Proveniente da una famiglia di industriali, abbandonò presto gli studi perché attratto dall’arte cinematografica. La sua ultima opera è stata il cortometraggio O Velho do Restelo (Il vecchio di Restelo) presentato alla Mostra del Cinema di Venezia nel 2014 e ispirato a un personaggio del poema epico Les Lusiades scritto da Luis de Camoes nel XVI per raccontare le grandi scoperte marittime dei navigatori portoghesi. E’ stato il produttore Luis Urbano a rendere noto il decesso del grande maestro, che insieme allo scrittore e drammaturgo José de Sousa Saramago è stato l’artista lusitano del dopoguerra più conosciuto nel mondo. Nato a Oporto l’11 dicembre 1908, de Oliveira ha firmato capolavori quali Acto de primavera (1963), letto anche come un atto d’accusa contro la dittatura di Salazar, e Francisca (1981), ultimo atto della tetralogia degli amori frustrati composta da Passato e presente (1971) – che segna il ritorno di de Oliveira dietro la macchina da ripresa dopo 7 anni – Benilde e la vergine madre (1974) e Amore di perdizione (1978). Lunghissima la lista dei lavori di de Oliveira, tra film, documentari e corti. La sua carriera comincia a 20 anni, come comparsa del film muto Fatima milagrosa (1928) di Rino Lupo. E’ Il lavoro del fiume Douro, la sua prima opera: un documentario muto del 1931 sulla vita dei lavoratori del fiume che bagna la sua città natale. Ci cimentò come attore nel primo film sonoro portoghese: La canzone di Lisbona (1933) di José Cottinelli Telmo. Dopo aver realizzato vari documentari si lancia nella narrativa con Aniki-Bobo (1942) sulla vita dei bambini in un quartiere popolare di Oporto.

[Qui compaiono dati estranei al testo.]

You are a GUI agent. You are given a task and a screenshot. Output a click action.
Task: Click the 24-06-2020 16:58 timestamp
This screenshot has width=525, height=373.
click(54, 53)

Dall’inizio degli anni Ottanta la carriera di Oliveira conosce un nuovo impulso e il regista gira quasi un film all’anno, con attori quali Catherine Deneuve, John Malkovich, Michel Piccoli e  Marcello Mastroianni (“Viagem ao Principio do Mundo”, 1997): sono gli anni della grande notorietà internazionale, delle partecipazioni ai festival di Cannes, Venezia e Berlino. Oliveira entra anche nel Guinnes dei Primati come decano dei registi mondiali; tra un film e l’altro realizza anche dei cortometraggi su invito dei Festival di San Paolo e di Cannes e dei documentari su commissione di alcune fondazioni culturali come la Gulbenkian e la Serralves. L’ultima opera, girata nel 2014, è il cortometraggio O Velho do Restelo (un personaggio delle Lusiadas di Camoes che critica l’imperialismo portoghese): qualche giorno prima della première era stato insignito della Legion d’Onore. Nel 1985 e nel 2004 ha vinto due Leoni d’Oro alla carriera alla Mostra del Cinema di Venezia e ottenne il premio della Giuria nel ’91 per La Divina Commedia. Nel 1999 al Festival di Cannes vinse con La lettera (ispirato a La princesse de Cleve di Madame de la Fayette) il premio alla giuria e nel 2008 fu insignito della Palma d’Oro alla carriera. Dopo aver spento le cento candeline de Oliveira girò Singolarità di una ragazza bionda (2009), O Estranho caso de Angelica (2010) e Gebo e l’ombra (2012) interpretato da Claudia Cardinale e Michel Lonsdale. Nel 1982 girà un film “segreto”, Visita ou memorias e confissoes, destinato per sua espressa volontà a essere proiettato dopo la sua morte.

“Tutti i registi hanno un solo desiderio: morire facendo un film”, aveva spiegato nel 2010 in un editoriale apparso sul quotidiano portoghese Publico e nel quale spiegava le condizioni sempre più difficili in cui versava a suo dire il cinema lusitano. E ha celebrato il suo ultimo compleanno con l’uscita di un cortometraggio, O Velho do Restelo.

Pur con la sua tempra, i problemi di salute – tra cui un ricovero ospedaliero per insufficienza cardiaca nel 2012 e altri episodi nell’inverno 2013 – e la crisi avevano influenzato la sua intensa produzione negli ultimi anni. “Non mi lamento di nulla – aveva detto una volta – i governi dovrebbero sostenere il cinema, aiutando i registi, non come un favore ma come un obbligo”. Per il suo centenario, nel 2008, il cineasta ha confessato a EFE il suo più grande desiderio, che rifletteva una vita dietro la macchina da presa e che ha realizzato fino quasi all’ultimo respiro: “Il mio regalo più bello è continuare a fare film”.